Panic's Transmit

   24 February 2006, mid-morning

When I was a younger boy I used to love pirating software. It was easy and I felt no guilt about it. Software wanted to be free. (That, or I wanted software to be free.) As much as software companies wanted you to feel like stealing software was like stealing a car, I just wasn’t willing to buy that—or their software. I grew older, and I started writing software, and contrary to what you might think, my views on this matter didn’t change. It was really only after realizing how much I spend on a night out drinking or on a nice dinner that I realized I was just being a jerk and should buy the software I use.

Anyway, that was a long aside which brings me to what I wanted to write about, which is Transmit, the very first piece of software I bought. There are two reasons it was the first:

  1. It is an enjoyable application to use. We’re talking about an FTP application, so that’s a feat in and of itself.
  2. All of Panic’s applications make you feel guilty for not buying them. They are like little orphan children you want to take home and love.

Transmit, which is now at version 3.5, is probably one of the nicest applications available for the Mac. And that’s really all I have to say about that. I payed $30 American for an FTP client. Think about that; It must be pretty damn good. (If you must know, some cool features that are very well implemented in the latest release of the program are: syncing local folders with folders on an FTP site; using droplets for quick drag-and-drop uploads without needing to muck around with the application; connecting to FTP over TLS/SSL, which seems to be lacking in a lot of FTP clients I’ve used; good support for queues and batch uploads and downloads; etc., etc., etc.)
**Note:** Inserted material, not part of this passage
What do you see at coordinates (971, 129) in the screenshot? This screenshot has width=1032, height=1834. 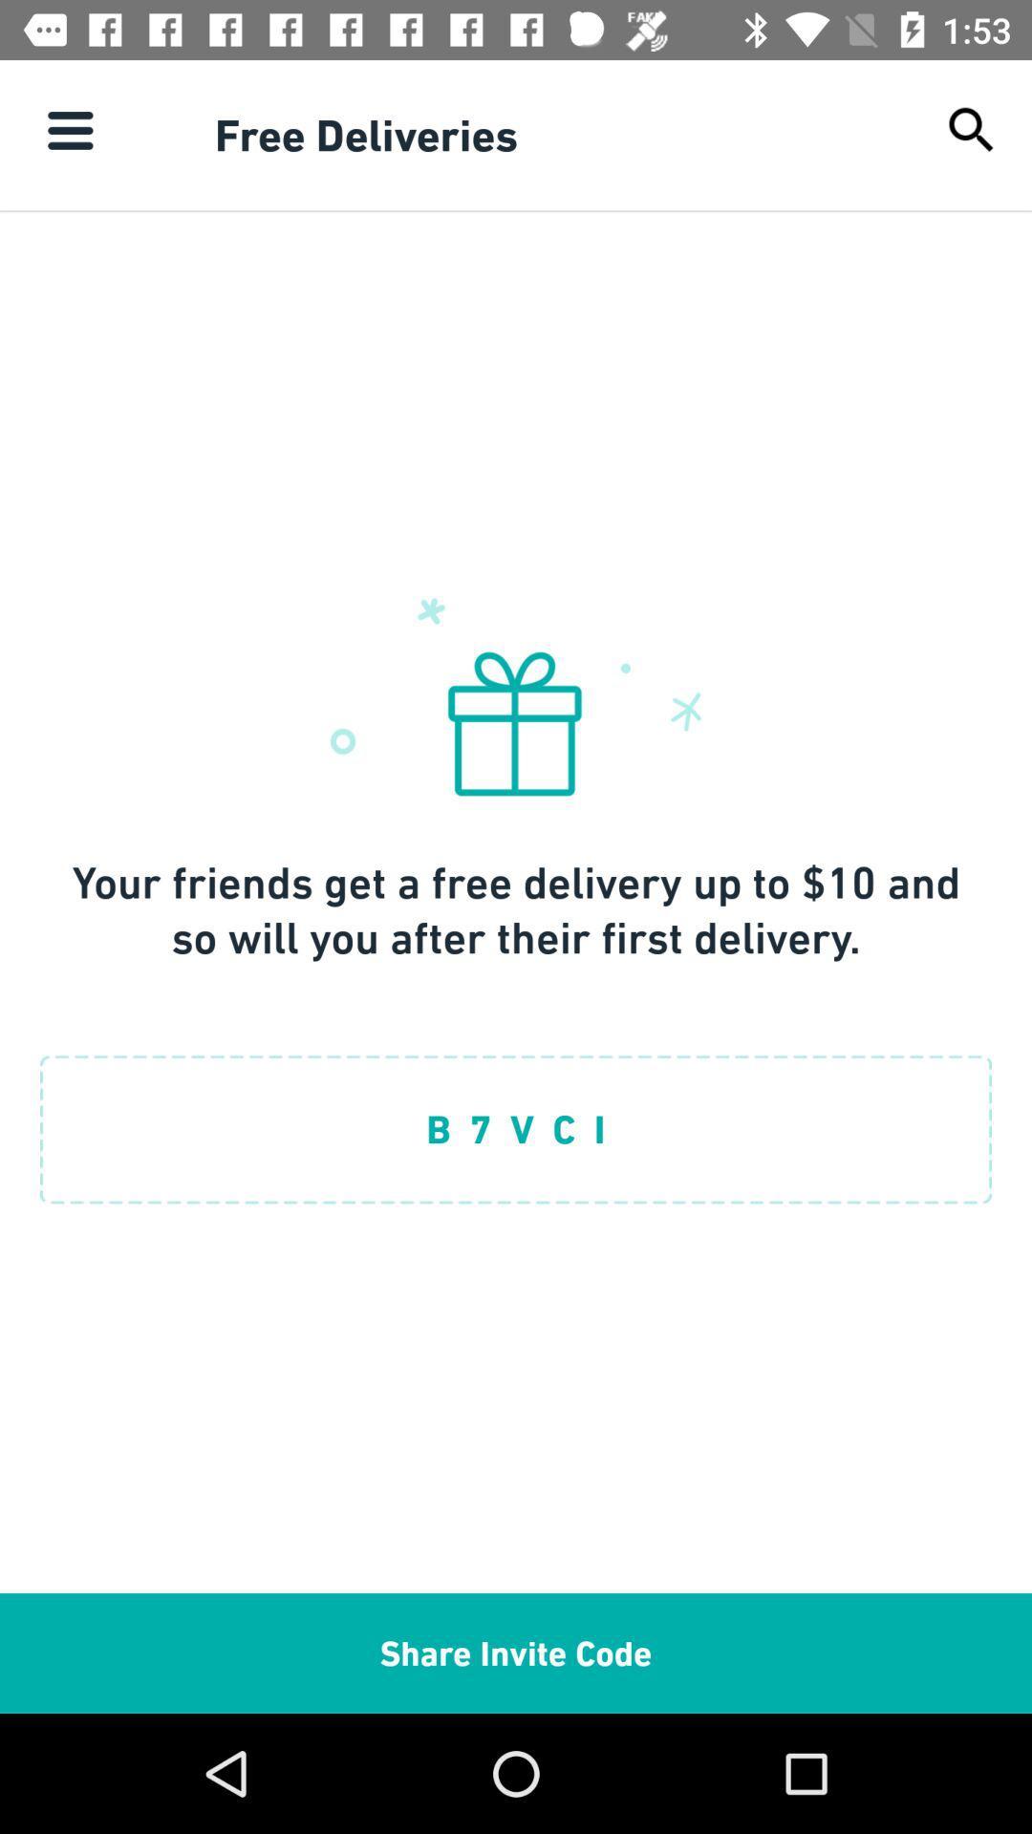 I see `the icon at the top right corner` at bounding box center [971, 129].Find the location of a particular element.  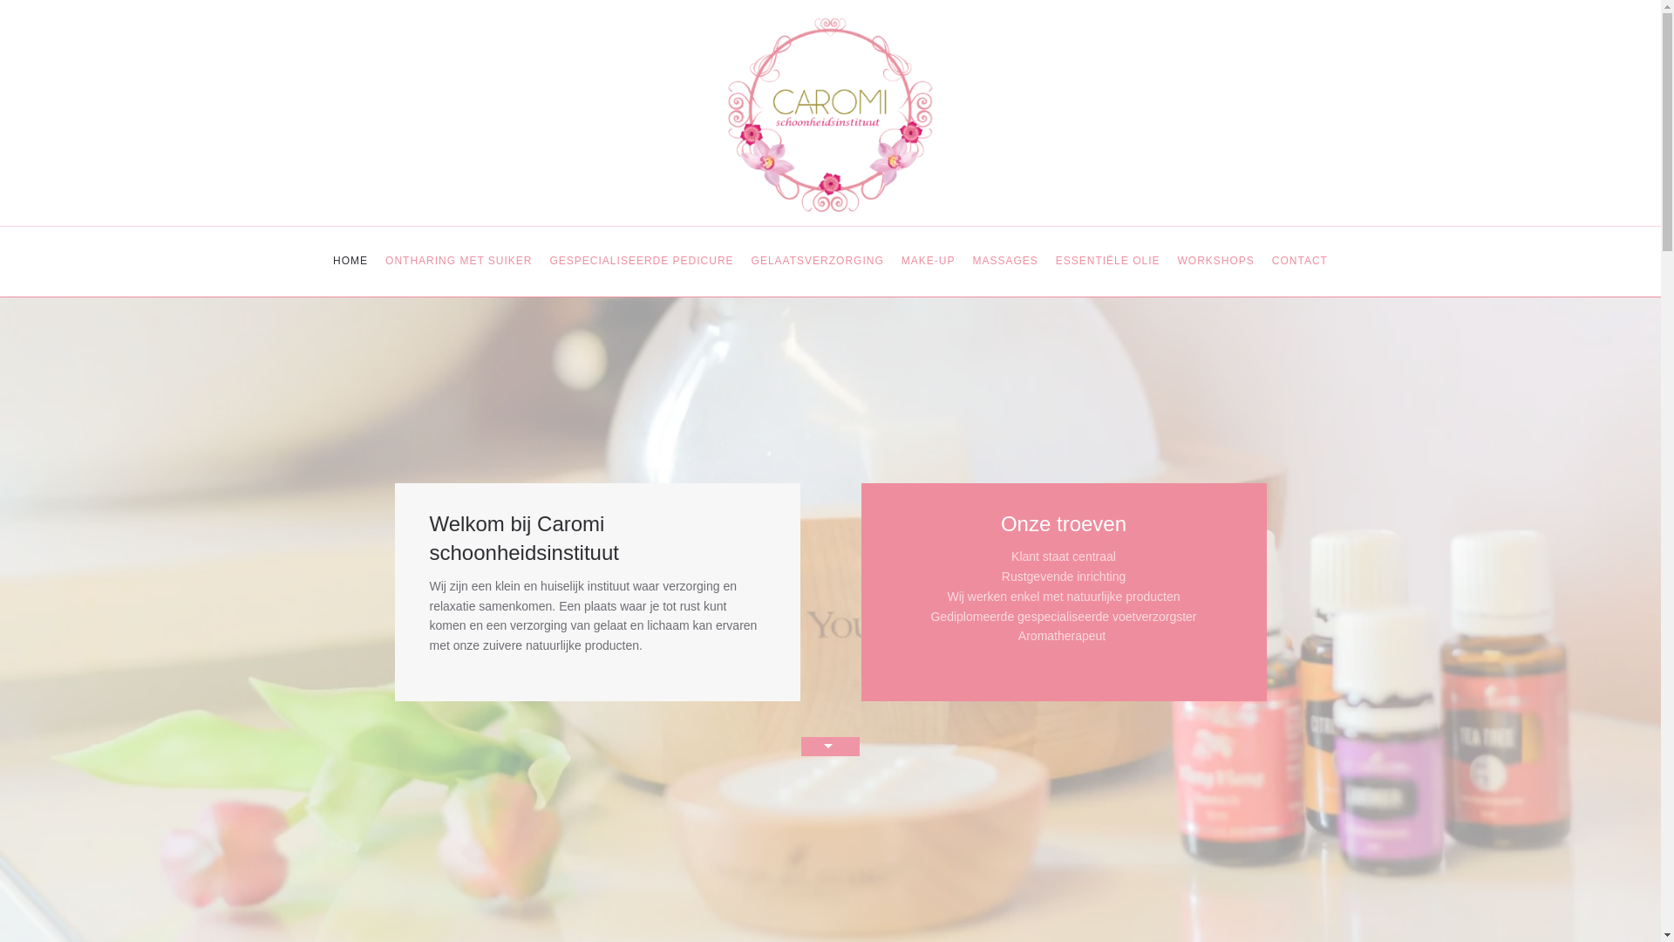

If you have ever used a Panic application, you may well know what their nag screens are like. When I was in high school, my friends and I all started using Audion, mostly because the skins were so slick looking. The problem with Audion was the following: you’d start the application up, and these sometimes witty, sometimes poignant, nag messages would greet you. The general gist of the messages, the underlying theme if you will, was something like, “Please for the love of God buy me. I’m only $20. For chrisakes.” (Actually, I think Audion was less than $20.) I remember telling my friend Rishi, one day in between classes, my intention to buy the program. His response was something to the effect of, “Man, those nag screens do work.” If you enter a serial number into one of their programs which you obtained through less than legitimate means, you will be greeted with a message explaining how Panic is just two guys trying to make great Mac software. They don’t reprimand you, but ask you politely not to pirate their stuff. The net effect of the message is that you feel like you were caught masturbating.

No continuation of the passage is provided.